__SELECTED EXTRACT__:
——

When I run Dutch sentiment analysis RobBERTje, it outputs just positive/negative labels, netural label is missing in the data.
https://huggingface.co/DTAI-KULeuven/robbert-v2-dutch-sentiment
There are obvious neutral sentences/words e.g. 'Fhdf' (nonsense) and 'Als gisteren inclusief blauw' (neutral), but they both evaluate to positive or negative.
Is there a way to get neutral labels for such examples in RobBERTje?
from transformers import RobertaTokenizer, RobertaForSequenceClassification
from transformers import pipeline
import torch
model_name = "DTAI-KULeuven/robbert-v2-dutch-sentiment"
model = RobertaForSequenceClassification.from_pretrained(model_name)
tokenizer = RobertaTokenizer.from_pretrained(model_name)
classifier = pipeline('sentiment-analysis', model=model, tokenizer = tokenizer)
result1 = classifier('Fhdf')
result2 = classifier('Als gisteren inclusief blauw')
print(result1)
print(result2)
Output:
[{'label': 'Positive', 'score': 0.7520257234573364}]
[{'label': 'Negative', 'score': 0.7538396120071411}]
This model was trained only on negative
and positive
labels. Therefore, it will try to categorize every input as positive or negative, even if it is nonsensical or neutral.
what you can do is to:
1- Find other models that was trained to include neutral
label.
2- Fine-tune this model on a dataset that includes neutral
label.

——

Entries on where items appear
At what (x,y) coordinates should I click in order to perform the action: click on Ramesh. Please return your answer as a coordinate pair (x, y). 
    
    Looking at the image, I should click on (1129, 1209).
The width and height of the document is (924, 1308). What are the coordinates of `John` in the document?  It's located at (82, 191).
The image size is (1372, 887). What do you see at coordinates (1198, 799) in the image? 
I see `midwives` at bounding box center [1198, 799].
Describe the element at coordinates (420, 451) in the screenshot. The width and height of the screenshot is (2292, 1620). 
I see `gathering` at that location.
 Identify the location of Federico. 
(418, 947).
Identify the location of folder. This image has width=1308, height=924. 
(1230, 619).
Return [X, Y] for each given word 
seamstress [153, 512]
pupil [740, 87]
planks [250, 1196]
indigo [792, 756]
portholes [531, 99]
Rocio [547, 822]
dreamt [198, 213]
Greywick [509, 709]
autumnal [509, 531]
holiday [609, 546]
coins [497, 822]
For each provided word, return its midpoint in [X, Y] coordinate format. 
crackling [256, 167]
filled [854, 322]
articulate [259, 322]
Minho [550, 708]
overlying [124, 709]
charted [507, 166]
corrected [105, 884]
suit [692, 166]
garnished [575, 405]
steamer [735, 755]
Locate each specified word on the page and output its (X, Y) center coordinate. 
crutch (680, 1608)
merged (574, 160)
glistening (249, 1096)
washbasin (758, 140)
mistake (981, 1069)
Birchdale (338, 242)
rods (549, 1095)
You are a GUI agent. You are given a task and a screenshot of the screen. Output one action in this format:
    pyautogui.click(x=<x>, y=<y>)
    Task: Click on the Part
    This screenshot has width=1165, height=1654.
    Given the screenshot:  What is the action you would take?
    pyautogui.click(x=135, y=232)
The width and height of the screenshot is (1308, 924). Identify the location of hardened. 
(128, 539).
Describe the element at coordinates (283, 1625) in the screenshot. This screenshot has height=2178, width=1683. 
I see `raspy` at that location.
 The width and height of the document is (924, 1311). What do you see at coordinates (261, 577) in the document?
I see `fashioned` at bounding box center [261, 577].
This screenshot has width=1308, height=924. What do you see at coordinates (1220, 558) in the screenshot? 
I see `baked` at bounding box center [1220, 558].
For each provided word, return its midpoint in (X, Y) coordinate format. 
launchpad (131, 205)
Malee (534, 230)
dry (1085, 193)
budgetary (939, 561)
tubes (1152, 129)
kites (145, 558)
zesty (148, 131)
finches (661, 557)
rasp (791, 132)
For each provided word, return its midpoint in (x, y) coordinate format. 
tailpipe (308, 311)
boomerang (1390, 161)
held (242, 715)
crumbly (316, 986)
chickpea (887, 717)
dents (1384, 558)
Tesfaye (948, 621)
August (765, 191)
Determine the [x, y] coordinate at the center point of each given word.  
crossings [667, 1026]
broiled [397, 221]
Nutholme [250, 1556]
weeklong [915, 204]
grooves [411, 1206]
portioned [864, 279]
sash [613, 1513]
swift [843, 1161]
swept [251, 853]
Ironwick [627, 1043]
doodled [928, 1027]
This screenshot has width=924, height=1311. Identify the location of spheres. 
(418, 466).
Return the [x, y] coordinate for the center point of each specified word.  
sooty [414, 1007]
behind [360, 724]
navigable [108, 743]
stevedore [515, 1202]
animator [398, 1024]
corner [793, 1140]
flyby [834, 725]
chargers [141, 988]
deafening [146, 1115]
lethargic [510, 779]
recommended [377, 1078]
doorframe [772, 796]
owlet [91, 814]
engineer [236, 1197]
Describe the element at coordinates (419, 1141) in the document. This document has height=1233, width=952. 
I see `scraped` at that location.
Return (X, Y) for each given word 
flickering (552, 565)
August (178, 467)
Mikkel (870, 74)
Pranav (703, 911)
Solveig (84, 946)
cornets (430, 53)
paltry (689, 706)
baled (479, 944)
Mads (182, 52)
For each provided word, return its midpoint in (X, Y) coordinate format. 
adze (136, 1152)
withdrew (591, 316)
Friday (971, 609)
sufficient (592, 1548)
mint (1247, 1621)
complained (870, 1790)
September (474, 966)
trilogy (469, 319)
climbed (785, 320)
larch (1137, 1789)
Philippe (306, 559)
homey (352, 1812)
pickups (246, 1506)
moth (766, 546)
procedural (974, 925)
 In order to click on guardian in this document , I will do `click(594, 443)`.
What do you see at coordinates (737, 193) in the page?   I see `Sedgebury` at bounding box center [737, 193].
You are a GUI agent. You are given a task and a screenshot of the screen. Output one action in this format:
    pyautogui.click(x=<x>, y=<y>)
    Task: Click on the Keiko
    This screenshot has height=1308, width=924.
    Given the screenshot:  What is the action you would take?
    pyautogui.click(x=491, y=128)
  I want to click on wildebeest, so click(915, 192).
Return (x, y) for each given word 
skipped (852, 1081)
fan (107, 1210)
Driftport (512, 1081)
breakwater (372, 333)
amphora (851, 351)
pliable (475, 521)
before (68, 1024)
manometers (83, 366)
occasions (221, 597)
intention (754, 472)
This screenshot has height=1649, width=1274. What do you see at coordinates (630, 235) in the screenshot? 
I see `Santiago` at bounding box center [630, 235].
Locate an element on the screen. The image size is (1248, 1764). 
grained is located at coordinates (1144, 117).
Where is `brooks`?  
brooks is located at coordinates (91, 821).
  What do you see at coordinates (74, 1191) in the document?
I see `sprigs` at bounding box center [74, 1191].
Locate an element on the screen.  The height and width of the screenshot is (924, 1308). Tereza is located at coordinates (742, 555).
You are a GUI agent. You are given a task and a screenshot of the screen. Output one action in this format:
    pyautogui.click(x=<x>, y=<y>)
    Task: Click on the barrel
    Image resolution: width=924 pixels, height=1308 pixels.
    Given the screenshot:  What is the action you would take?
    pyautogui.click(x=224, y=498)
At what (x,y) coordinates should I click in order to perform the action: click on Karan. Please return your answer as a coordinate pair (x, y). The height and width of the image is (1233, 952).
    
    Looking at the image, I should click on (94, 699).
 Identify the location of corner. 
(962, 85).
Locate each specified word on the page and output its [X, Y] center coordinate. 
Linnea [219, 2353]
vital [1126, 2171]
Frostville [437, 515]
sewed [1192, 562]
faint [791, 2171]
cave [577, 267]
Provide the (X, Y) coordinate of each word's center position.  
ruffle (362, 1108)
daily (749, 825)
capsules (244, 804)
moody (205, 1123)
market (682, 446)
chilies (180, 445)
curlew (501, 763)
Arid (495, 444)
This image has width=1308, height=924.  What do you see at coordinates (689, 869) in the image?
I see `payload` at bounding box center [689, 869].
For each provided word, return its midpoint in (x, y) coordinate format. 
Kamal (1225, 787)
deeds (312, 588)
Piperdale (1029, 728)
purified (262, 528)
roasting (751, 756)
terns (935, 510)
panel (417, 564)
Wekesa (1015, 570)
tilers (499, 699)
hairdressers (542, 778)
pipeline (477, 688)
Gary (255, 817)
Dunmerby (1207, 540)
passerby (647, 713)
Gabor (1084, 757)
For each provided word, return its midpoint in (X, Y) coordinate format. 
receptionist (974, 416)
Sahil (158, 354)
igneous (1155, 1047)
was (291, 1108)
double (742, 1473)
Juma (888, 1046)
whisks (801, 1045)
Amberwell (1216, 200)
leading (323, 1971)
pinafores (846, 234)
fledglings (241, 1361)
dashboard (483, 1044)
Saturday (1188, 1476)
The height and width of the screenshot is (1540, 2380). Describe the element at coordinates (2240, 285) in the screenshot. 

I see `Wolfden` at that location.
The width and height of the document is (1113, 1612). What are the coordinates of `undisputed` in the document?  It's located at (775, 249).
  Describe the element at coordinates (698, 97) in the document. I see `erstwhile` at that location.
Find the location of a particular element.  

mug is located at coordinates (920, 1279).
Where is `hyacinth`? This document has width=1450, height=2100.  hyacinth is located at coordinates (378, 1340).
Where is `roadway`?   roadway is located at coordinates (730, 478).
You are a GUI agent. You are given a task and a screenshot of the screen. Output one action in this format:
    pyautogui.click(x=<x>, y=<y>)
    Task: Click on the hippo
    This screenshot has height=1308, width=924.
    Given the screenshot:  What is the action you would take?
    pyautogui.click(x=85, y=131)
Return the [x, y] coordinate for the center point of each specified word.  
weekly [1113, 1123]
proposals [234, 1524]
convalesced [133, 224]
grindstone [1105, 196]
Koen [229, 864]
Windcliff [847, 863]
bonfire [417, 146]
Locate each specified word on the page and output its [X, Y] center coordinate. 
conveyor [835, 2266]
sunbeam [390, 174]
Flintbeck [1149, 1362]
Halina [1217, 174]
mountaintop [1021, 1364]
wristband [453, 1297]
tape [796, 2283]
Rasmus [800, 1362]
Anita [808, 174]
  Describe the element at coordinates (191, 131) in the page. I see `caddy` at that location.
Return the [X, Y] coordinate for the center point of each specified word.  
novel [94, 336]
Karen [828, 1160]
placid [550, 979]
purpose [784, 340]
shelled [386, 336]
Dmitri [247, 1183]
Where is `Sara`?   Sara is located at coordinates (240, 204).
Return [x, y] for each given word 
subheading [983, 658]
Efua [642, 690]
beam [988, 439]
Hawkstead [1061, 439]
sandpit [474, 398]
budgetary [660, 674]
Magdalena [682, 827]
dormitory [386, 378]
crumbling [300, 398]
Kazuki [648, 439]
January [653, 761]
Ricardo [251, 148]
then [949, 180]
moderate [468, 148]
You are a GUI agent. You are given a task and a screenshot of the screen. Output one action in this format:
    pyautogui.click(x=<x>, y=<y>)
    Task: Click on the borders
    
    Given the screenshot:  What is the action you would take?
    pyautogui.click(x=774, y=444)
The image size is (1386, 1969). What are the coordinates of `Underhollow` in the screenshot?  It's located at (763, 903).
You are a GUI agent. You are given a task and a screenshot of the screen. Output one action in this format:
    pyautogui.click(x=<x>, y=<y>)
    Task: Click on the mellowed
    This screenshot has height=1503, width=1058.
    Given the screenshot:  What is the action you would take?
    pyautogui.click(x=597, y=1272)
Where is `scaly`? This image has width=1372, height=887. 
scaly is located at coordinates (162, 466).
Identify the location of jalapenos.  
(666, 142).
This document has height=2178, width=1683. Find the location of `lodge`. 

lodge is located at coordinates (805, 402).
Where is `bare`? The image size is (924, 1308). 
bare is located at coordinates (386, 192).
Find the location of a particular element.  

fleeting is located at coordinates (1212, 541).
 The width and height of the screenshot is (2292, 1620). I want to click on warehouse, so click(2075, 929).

——

__WHAT THIS EXERCISE ASKS__:
• a. In the thread on Dutch sentiment analysis, condense the paragraph that begins "This model was trained only on negative" into one shorter sentence that keeps its main facts.
• b. In the records, change "document" to "screenshot" in the lines starting with the one that contains "withdrew (591, 316)" and going on through the one that contains "What do you see at coordinates (737, 193)". Give those lines with nothing else altered.

__ANSWERS TO THE EXERCISE__:
• a. Because the model learned only positive and negative labels, it assigns one of those two to every input, including nonsensical or neutral ones.

• b.
withdrew (591, 316)
Friday (971, 609)
sufficient (592, 1548)
mint (1247, 1621)
complained (870, 1790)
September (474, 966)
trilogy (469, 319)
climbed (785, 320)
larch (1137, 1789)
Philippe (306, 559)
homey (352, 1812)
pickups (246, 1506)
moth (766, 546)
procedural (974, 925)
 In order to click on guardian in this screenshot , I will do `click(594, 443)`.
What do you see at coordinates (737, 193) in the page?   I see `Sedgebury` at bounding box center [737, 193].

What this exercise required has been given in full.